Comme vous pouvez le voir dans la vidéo ci-jointe, créée à partir de Google Earth, il s’agit d’une région très montagneuse située dans la chaîne de l’Himalaya. Le terrain complexe, avec des sommets dépassant les 6 000 à 7 000 mètres et des pentes abruptes, rend la région sujette aux crues soudaines et aux glissements de terrain. L’installation de systèmes d’alerte précoce est d’ailleurs demandée depuis 2013.
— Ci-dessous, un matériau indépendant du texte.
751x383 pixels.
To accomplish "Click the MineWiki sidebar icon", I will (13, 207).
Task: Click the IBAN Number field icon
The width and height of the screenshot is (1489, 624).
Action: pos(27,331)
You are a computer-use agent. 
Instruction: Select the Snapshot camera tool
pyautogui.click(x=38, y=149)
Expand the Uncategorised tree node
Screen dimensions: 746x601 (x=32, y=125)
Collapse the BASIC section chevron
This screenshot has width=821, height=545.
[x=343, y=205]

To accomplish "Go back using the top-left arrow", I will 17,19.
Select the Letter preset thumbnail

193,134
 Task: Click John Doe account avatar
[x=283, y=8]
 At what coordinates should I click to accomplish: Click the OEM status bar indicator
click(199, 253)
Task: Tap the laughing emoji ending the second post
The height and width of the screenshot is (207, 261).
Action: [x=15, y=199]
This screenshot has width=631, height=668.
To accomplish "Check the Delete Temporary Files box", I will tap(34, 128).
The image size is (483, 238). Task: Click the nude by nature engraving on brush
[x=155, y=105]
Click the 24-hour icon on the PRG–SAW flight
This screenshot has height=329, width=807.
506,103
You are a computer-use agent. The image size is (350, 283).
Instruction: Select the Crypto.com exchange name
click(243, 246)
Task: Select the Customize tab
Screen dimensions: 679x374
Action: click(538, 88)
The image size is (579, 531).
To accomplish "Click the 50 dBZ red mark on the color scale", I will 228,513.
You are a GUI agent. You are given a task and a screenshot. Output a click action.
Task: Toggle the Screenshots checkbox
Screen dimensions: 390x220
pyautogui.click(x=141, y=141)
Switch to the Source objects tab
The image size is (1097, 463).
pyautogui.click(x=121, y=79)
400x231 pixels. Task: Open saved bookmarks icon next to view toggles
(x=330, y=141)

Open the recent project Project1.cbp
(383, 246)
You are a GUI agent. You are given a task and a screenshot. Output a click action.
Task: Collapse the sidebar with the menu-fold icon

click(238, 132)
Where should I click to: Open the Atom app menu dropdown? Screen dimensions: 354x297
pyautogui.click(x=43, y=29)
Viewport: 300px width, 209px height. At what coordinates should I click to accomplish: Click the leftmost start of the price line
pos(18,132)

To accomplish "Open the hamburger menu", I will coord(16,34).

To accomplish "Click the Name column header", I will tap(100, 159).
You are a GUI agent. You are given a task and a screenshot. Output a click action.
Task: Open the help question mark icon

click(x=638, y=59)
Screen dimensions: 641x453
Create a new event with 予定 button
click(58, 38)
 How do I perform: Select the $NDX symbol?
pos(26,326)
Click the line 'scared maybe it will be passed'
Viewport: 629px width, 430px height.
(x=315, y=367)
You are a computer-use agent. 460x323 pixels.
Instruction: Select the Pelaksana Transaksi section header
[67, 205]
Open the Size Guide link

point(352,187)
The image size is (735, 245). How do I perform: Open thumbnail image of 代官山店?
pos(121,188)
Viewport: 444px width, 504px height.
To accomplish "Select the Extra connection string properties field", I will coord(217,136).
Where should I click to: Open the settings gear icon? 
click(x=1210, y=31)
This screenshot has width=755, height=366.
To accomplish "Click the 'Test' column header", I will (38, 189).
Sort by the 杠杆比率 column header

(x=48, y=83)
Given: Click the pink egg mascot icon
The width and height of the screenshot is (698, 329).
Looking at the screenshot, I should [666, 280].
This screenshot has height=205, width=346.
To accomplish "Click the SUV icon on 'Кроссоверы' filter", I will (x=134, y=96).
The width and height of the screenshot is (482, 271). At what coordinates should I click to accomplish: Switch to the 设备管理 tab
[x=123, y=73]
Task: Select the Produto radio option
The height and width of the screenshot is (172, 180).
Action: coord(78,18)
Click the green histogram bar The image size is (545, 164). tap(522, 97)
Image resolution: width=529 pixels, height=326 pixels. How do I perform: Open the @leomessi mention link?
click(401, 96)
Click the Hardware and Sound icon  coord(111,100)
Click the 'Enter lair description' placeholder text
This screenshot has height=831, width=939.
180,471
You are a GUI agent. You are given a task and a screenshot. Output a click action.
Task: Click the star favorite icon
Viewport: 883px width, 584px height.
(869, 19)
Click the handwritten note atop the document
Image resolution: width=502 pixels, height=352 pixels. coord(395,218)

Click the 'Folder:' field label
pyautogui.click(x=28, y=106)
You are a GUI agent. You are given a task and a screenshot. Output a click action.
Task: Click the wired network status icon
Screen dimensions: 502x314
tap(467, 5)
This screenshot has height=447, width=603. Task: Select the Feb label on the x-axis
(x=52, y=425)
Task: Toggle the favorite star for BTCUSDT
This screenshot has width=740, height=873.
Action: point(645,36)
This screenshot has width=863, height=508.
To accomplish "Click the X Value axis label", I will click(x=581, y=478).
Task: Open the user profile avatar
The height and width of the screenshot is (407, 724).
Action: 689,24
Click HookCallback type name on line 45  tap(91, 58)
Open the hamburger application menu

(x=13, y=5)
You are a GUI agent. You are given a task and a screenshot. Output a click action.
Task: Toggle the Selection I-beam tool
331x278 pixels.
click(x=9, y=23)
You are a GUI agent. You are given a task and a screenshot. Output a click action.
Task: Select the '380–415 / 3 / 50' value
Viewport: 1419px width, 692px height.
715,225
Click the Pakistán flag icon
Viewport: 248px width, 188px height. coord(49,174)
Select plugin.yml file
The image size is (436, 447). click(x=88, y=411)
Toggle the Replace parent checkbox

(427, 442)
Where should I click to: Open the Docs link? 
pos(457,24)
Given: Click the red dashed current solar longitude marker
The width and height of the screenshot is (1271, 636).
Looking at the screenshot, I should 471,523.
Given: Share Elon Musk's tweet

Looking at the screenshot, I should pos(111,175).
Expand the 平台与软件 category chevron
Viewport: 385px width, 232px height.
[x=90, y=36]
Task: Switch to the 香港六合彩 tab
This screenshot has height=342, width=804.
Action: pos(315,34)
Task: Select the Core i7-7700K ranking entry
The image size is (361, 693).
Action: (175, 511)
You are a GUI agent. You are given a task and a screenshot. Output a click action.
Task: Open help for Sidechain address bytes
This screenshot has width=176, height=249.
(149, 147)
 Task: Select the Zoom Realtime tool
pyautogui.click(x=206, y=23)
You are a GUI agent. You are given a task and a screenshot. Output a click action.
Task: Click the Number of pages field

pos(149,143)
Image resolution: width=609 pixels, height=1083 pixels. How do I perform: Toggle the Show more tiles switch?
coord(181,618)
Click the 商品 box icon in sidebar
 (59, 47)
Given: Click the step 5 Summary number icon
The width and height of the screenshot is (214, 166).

Créé à partir de Google Earth. Source des images : Maxar Technologies, CNES / Airbus, Landsat / Copernicus, Data SIO, NOAA, U.S. Navy, NGA, GEBCO

Dans un premier temps, l’événement a été attribué à une inondation de type GLOF (Glacial Lake Outburst Flood). Ce phénomène est généralement causé par des lacs glaciaires qui se déchaînent violemment. Mais les analyses détaillées réalisées par des chercheurs et des praticiens tels que le Dr. Dan ShugarDave PetleyJulien Seguinot ou Simon Gascoin des images satellites capturées par Planet Labs, Copernicus ou Airbus Space ont révélé qu’il s’agissait d’un énorme glissement de terrain équivalent à environ 15 terrains de football de long et 5 terrains de football de large. Cependant, on ne sait pas avec certitude ce qui s’est passé à la suite de ce glissement de terrain. Il n’est pas exclu qu’il y ait eu une sorte de barrage naturel qui a fini par céder, précipitant une énorme masse d’eau rugissante dans la vallée.

20/01/2021
21/02/2021

Il ne fait aucun doute qu’un système d’alerte précoce aurait permis de sauver de nombreuses vies. Des caméras ou des capteurs à proximité de Raini. Ou peut-être sur le pont, que l’eau a fini par emporter, auraient pu déclencher l’alerte. Un préavis de 5 ou 10 minutes aurait suffi pour avertir les ouvriers de Tapovan de l’inondation.

Conclusion

L’événement survenu en Inde souligne, une fois de plus, la nécessité d’investir dès maintenant dans des systèmes d’alerte précoce afin d’éviter des événements tragiques à l’avenir. Ou du moins d’en minimiser les conséquences. Le changement climatique, qui menace d’exacerber les manifestations de conditions météorologiques extrêmes, rend ce besoin plus urgent que jamais. Après tout, la mise en œuvre de mesures visant à protéger la vie humaine est une nécessité qui ne peut être retardée.